[Stored items]
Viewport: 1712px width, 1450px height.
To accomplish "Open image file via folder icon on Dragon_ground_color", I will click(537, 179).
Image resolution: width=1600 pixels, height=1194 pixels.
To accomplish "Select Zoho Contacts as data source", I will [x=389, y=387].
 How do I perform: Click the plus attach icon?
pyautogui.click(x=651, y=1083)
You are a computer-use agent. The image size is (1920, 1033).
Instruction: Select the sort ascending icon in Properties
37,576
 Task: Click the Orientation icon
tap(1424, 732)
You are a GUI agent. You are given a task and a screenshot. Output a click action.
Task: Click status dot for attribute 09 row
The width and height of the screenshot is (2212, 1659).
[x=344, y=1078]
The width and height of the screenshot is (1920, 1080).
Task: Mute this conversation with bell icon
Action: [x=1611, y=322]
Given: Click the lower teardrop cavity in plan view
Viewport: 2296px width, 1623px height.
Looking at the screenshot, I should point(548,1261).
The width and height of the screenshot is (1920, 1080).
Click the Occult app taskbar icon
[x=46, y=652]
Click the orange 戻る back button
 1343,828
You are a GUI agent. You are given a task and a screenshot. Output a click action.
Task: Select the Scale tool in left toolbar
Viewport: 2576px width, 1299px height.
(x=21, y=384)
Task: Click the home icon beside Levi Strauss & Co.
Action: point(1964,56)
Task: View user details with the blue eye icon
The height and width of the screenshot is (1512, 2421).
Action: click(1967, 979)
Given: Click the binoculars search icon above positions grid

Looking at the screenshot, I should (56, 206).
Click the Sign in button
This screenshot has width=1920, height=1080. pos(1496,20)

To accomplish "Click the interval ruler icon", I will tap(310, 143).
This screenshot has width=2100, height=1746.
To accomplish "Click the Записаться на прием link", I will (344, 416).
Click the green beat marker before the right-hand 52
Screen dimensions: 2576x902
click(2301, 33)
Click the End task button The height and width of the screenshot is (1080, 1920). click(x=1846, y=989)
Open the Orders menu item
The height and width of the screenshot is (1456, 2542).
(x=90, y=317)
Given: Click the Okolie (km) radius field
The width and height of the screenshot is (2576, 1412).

== Instructions for the task ==
Exactly as written above, please repeat the entries.

== Expected answer ==
Viewport: 1712px width, 1450px height.
To accomplish "Open image file via folder icon on Dragon_ground_color", I will click(537, 179).
Image resolution: width=1600 pixels, height=1194 pixels.
To accomplish "Select Zoho Contacts as data source", I will [x=389, y=387].
 How do I perform: Click the plus attach icon?
pyautogui.click(x=651, y=1083)
You are a computer-use agent. The image size is (1920, 1033).
Instruction: Select the sort ascending icon in Properties
37,576
 Task: Click the Orientation icon
tap(1424, 732)
You are a GUI agent. You are given a task and a screenshot. Output a click action.
Task: Click status dot for attribute 09 row
The width and height of the screenshot is (2212, 1659).
[x=344, y=1078]
The width and height of the screenshot is (1920, 1080).
Task: Mute this conversation with bell icon
Action: [x=1611, y=322]
Given: Click the lower teardrop cavity in plan view
Viewport: 2296px width, 1623px height.
Looking at the screenshot, I should point(548,1261).
The width and height of the screenshot is (1920, 1080).
Click the Occult app taskbar icon
[x=46, y=652]
Click the orange 戻る back button
 1343,828
You are a GUI agent. You are given a task and a screenshot. Output a click action.
Task: Select the Scale tool in left toolbar
Viewport: 2576px width, 1299px height.
(x=21, y=384)
Task: Click the home icon beside Levi Strauss & Co.
Action: point(1964,56)
Task: View user details with the blue eye icon
The height and width of the screenshot is (1512, 2421).
Action: click(1967, 979)
Given: Click the binoculars search icon above positions grid

Looking at the screenshot, I should (56, 206).
Click the Sign in button
This screenshot has width=1920, height=1080. pos(1496,20)

To accomplish "Click the interval ruler icon", I will tap(310, 143).
This screenshot has width=2100, height=1746.
To accomplish "Click the Записаться на прием link", I will (344, 416).
Click the green beat marker before the right-hand 52
Screen dimensions: 2576x902
click(2301, 33)
Click the End task button The height and width of the screenshot is (1080, 1920). click(x=1846, y=989)
Open the Orders menu item
The height and width of the screenshot is (1456, 2542).
(x=90, y=317)
Given: Click the Okolie (km) radius field
The width and height of the screenshot is (2576, 1412).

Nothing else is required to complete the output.